* _TASK TO COMPLETE_: Write out each of the entries below word for word, leaving out the pictures.

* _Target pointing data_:
================
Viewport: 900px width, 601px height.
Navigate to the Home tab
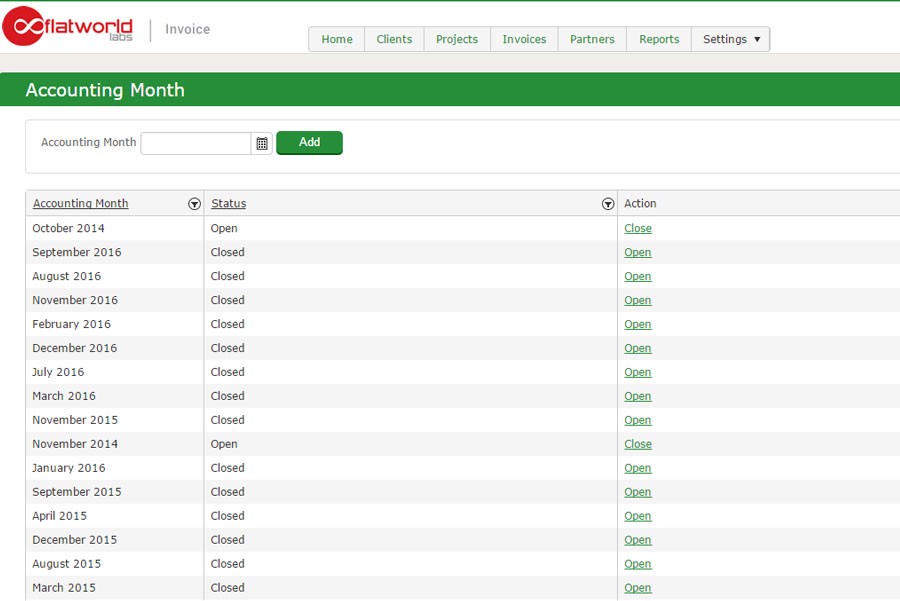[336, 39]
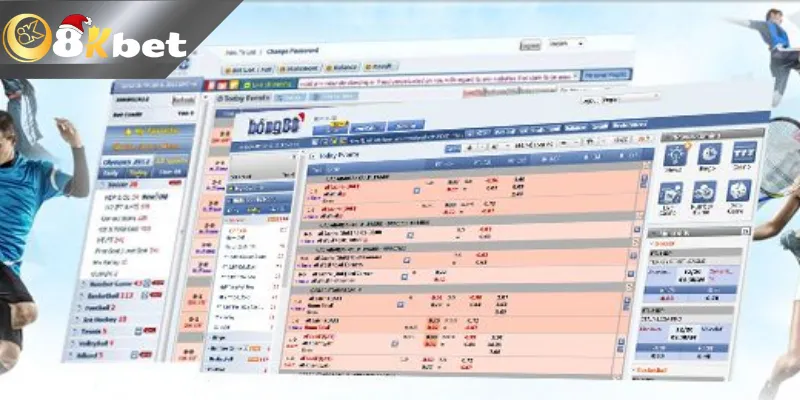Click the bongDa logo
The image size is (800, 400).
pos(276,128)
================
* _RESULT FOR THIS TASK_:
Viewport: 900px width, 601px height.
Navigate to the Home tab
[336, 39]
Click the bongDa logo
The image size is (800, 400).
pos(276,128)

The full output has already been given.